This year’s Nobel Prize in Physics was awarded to Serge Haroche and David Wineland for their work in the experimental measurement of quantum systems. The official announcement might make the area of their work seem rather vague and a cursory glance at the two laureate’s work could lead someone to believe that this award was for work in a similar, but somewhat unrelated area. This is most certainly not the case. The work of Haroche and Wineland has enabled experimental investigation of quantum computing. The field of quantum computing was itself postulated in 1982 by another Nobel physics laureate, Richard Feynman, and has the potential to change the way we think about computing and the processing of information.
Dr. Haroche’s groundbreaking work, published in 1996, showed experimentally that quantum systems “leaked” information to their environment, which was heralded as the explanation for wavefunction collapse, and the implications for that decoherence on the measurement of the quantum state. To simplify it, think back to the classic gedaken experiment about Schrodinger’s cat. In this experiment, the animal’s survival is predicated on the decay of a single atom, which is a quantum event. We then say that the animal must be in a superposition of the two states labelled “alive” and “dead.” Quantum decoherence is the process by which the observed wave function collapses into a classical state, or in the cat-model, how the system falls back into the cat being either alive or dead. Haroche’s key paper (Phys. Rev. Lett. 77, 4887) provided key insight into this process of measurement and posited that quantum decoherence is the boundary between classical and quantum behavior that is reached when the quantum system interacts with its environment.

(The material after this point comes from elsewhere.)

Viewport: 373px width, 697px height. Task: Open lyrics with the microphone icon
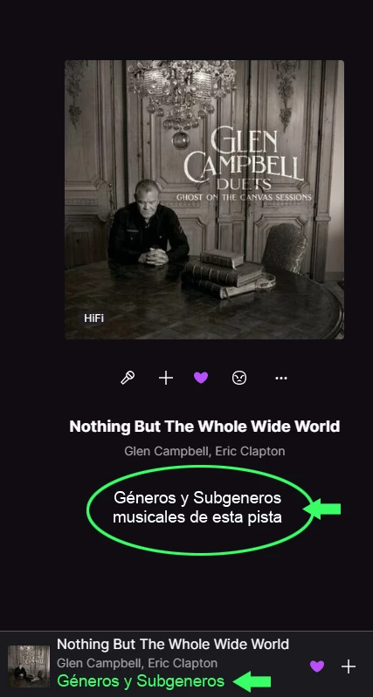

Dr. Wineland, both a Rabi Award and National Medal of Science winner, used quantum systems of trapped ions to perform computations, pulling together and building on the Nobel prize winning work of Wolfgang Paul (ion trapping, 1989), Steven Chu, Claude Cohen-Tannoudji, and William Phillips (laser cooling of atoms, 1997) and Haroche’s work to show that entangled quantum systems could be made to process information and then that the processed information could be retrieved reliably. While quantum computing is in a relative infancy, Wineland’s early work in the area also enabled more precise atomic clocks and made the global positioning system possible.